The "back and forth maneuvering" in the 49ers ownership
dispute "is mostly about money," according to Matier & Ross
of the S.F. CHRONICLE, who report, "Particularly at issue is
the soaring cost of the stadium-mall project, which some
insiders now put at $600 million to $700 million." But
"it's also a fight over who will control the deal," the
49ers or co-Owner Eddie DeBartolo's DeBartolo Entertainment.
In addition, Matier & Ross report that "there have already
been talks" between the 49ers and S.F. Mayor Willie Brown
"about having the city or the state come up with more money"
for the project. Brown "still stands firm" on capping the
city's contribution at $100M, which was approved by voters
last June. Denise DeBartolo York's statement on Tuesday
that her board of directors has decided to slow down the
stadium deal "until they got a better handle on the costs
... clearly caught team president Carmen Policy off guard."

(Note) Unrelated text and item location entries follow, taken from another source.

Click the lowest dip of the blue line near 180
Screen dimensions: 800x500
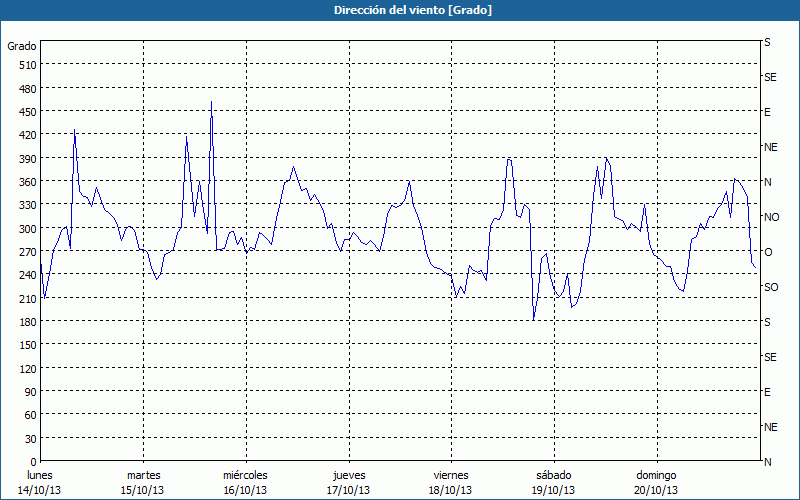pos(534,319)
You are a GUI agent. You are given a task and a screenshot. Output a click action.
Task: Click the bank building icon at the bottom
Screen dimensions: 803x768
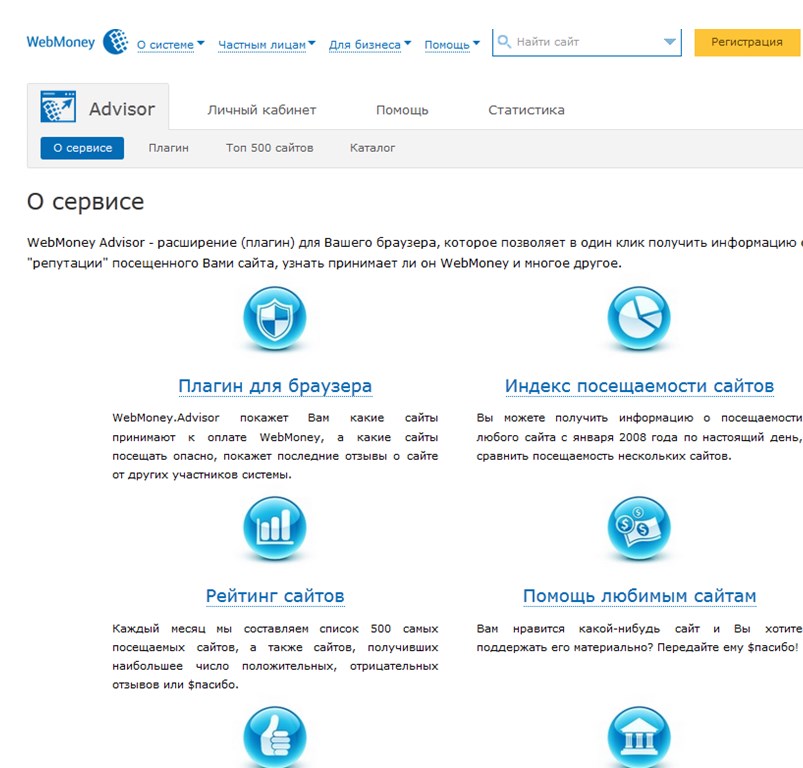point(639,738)
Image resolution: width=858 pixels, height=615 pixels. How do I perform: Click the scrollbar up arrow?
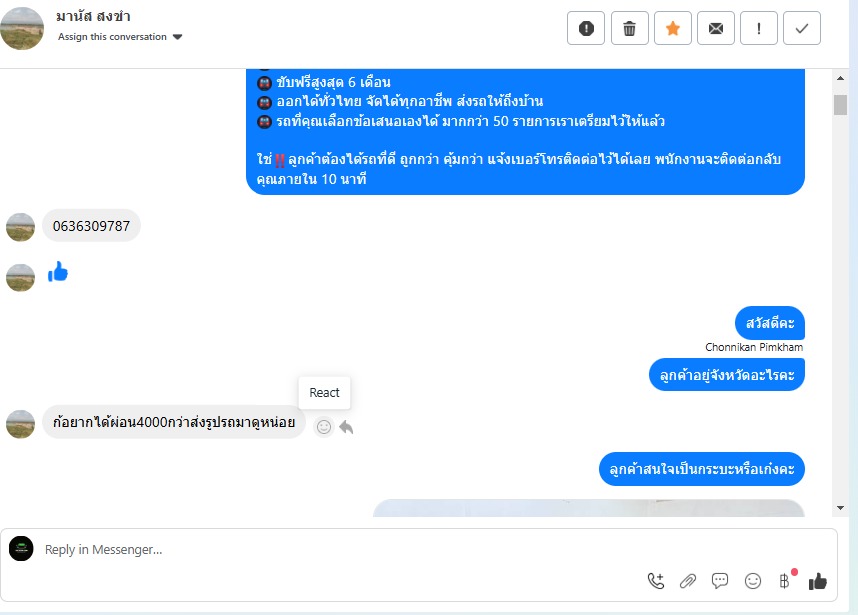click(840, 78)
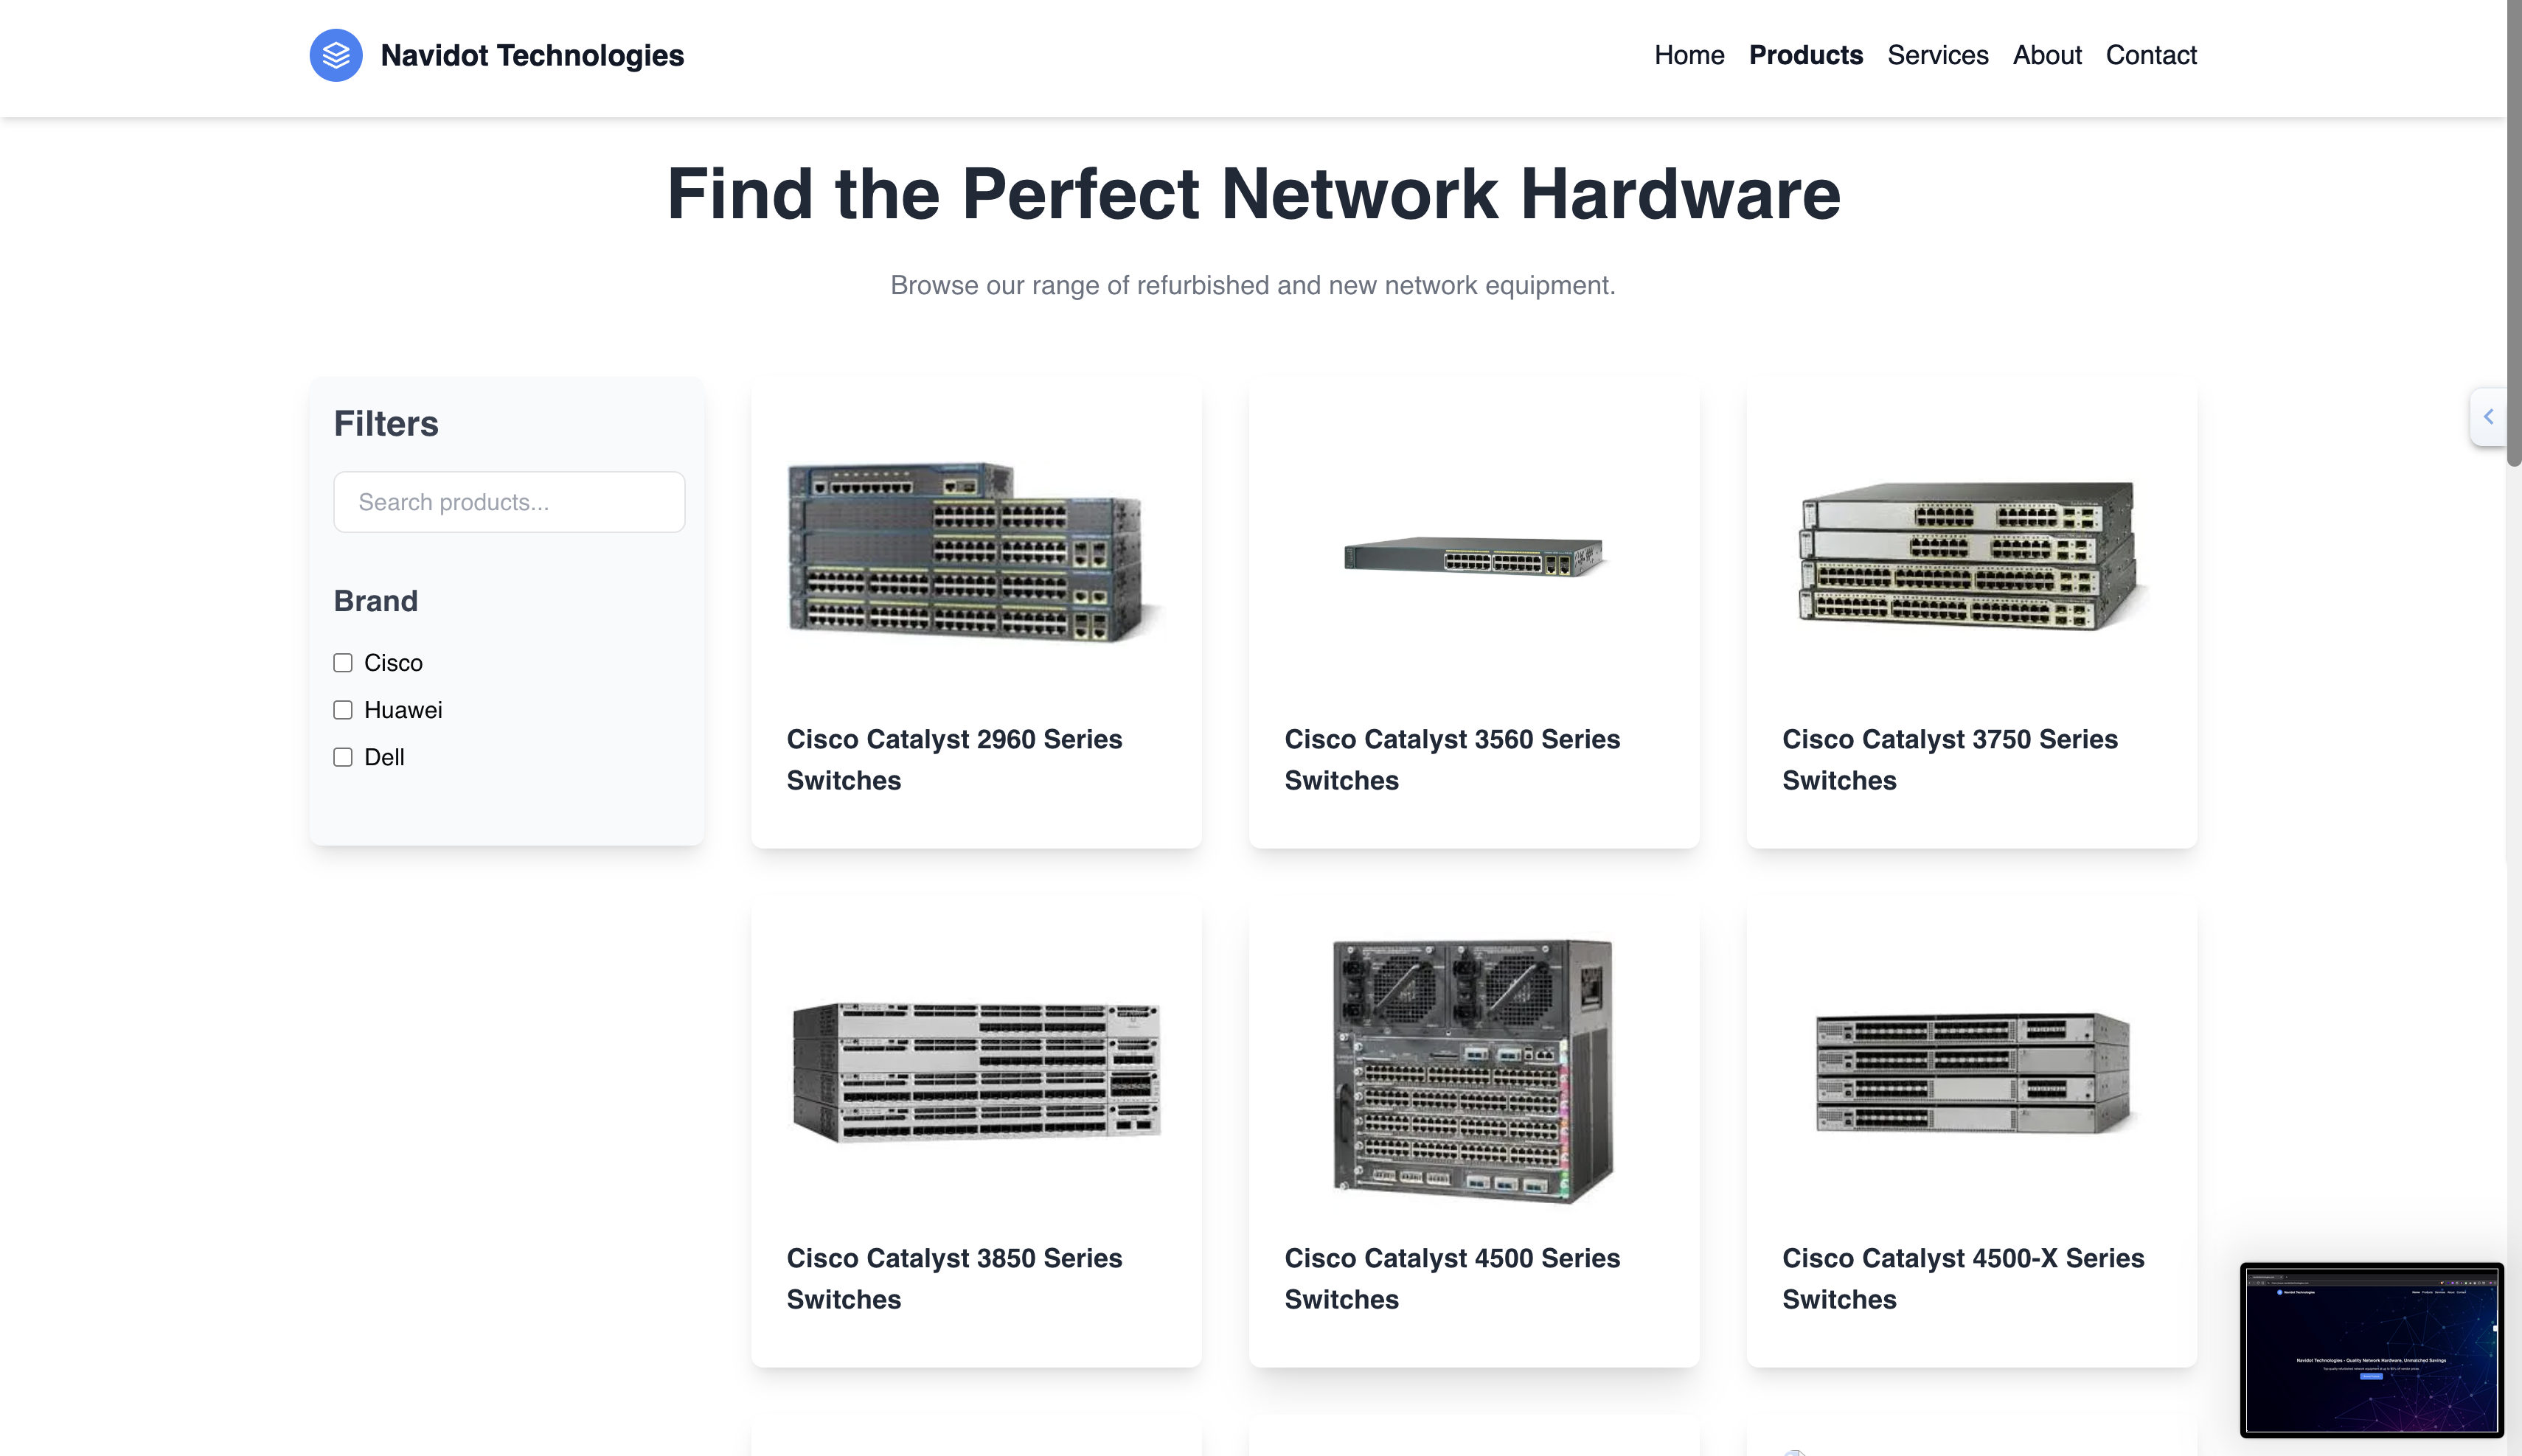Click the Search products input field
2522x1456 pixels.
[509, 502]
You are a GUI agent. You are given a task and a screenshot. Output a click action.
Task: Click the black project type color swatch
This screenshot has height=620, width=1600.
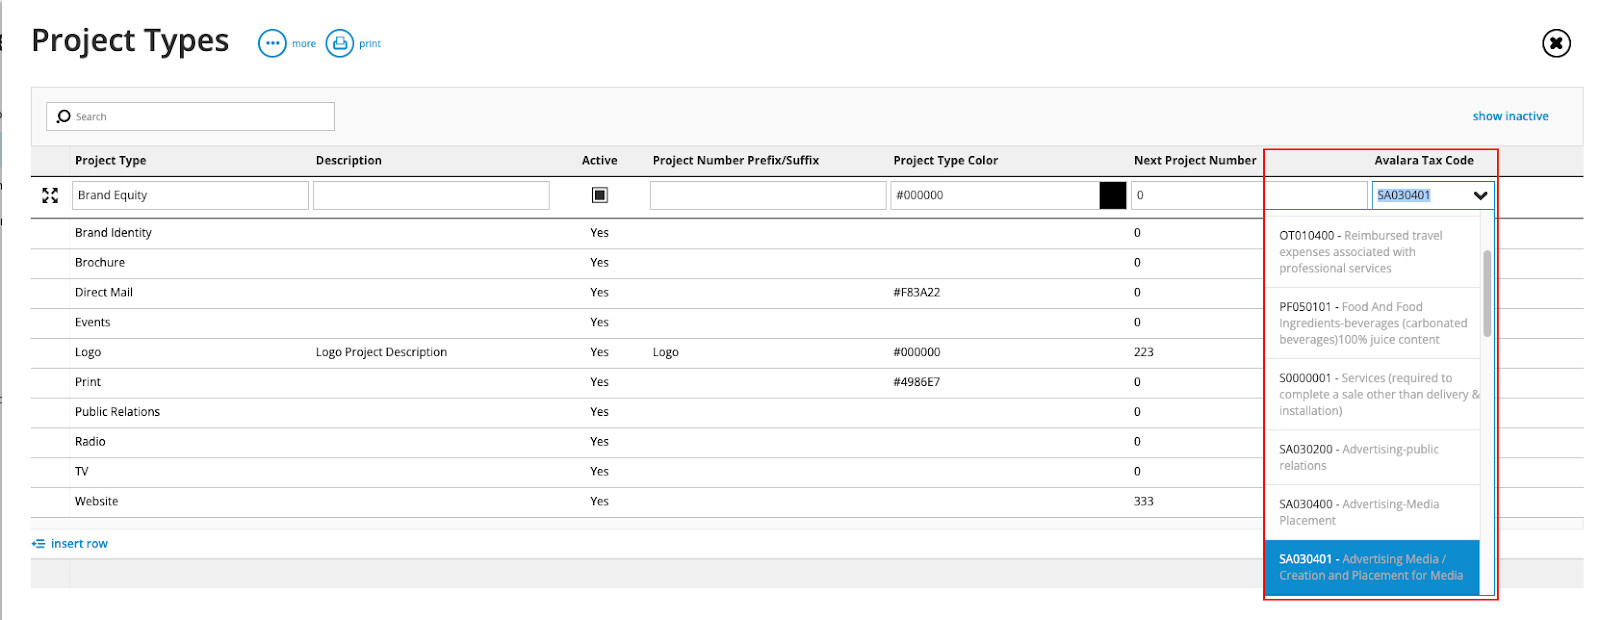click(1112, 195)
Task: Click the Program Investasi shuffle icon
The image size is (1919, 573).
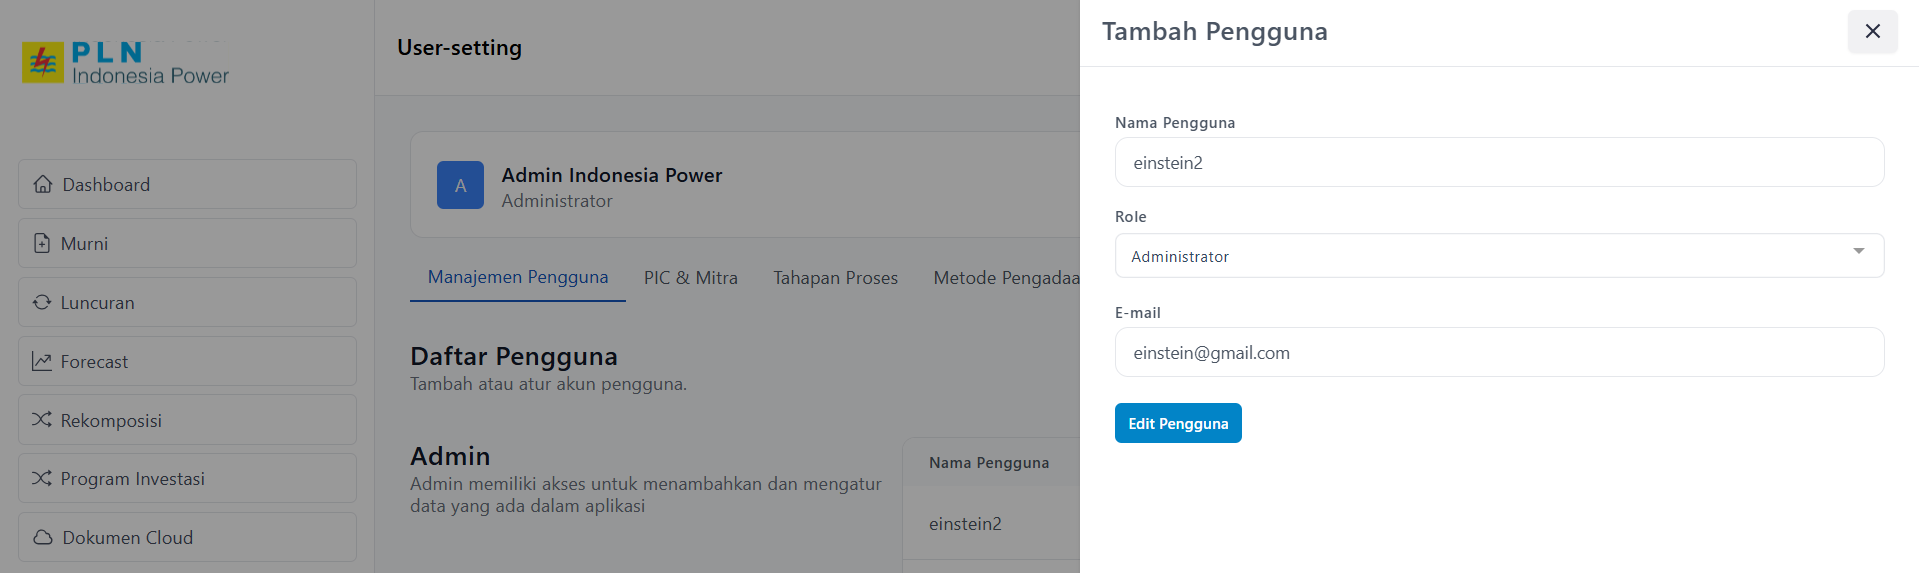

On local radio yesterday, Policy was "trying to put the best
face forward on what clearly was a public relations
nightmare." Policy said it wasn't his "recollection" that
the board voted to hold up the facility, but that it needed
some "very, very serious and in-depth attention to some of
the numbers before we took the next step in terms of
securing interim financing." In light of the media "crush,"
Policy issued a press release in jest saying he was going to
Tierra del Fuego and the South Pole on a three-week
expedition study (S.F. CHRONICLE, 1/29).
REAX: A S.F. CHRONICLE editorial states that even if
the DeBartolos "are getting cold feet" on building the
stadium/mall complex, "they should live up to the deal they
made with San Francisco taxpayers last year" (CHRONICLE,
1/29). In San Jose, Ann Killion: "The feeling last spring
that the stadium was a hurry-up, not-quite-thought-out deal
seems to have been correct. DeBartolo has moved a little
too fast in too many places, and now it seems, he's run
himself right into a wall" (MERCURY NEWS, 1/29).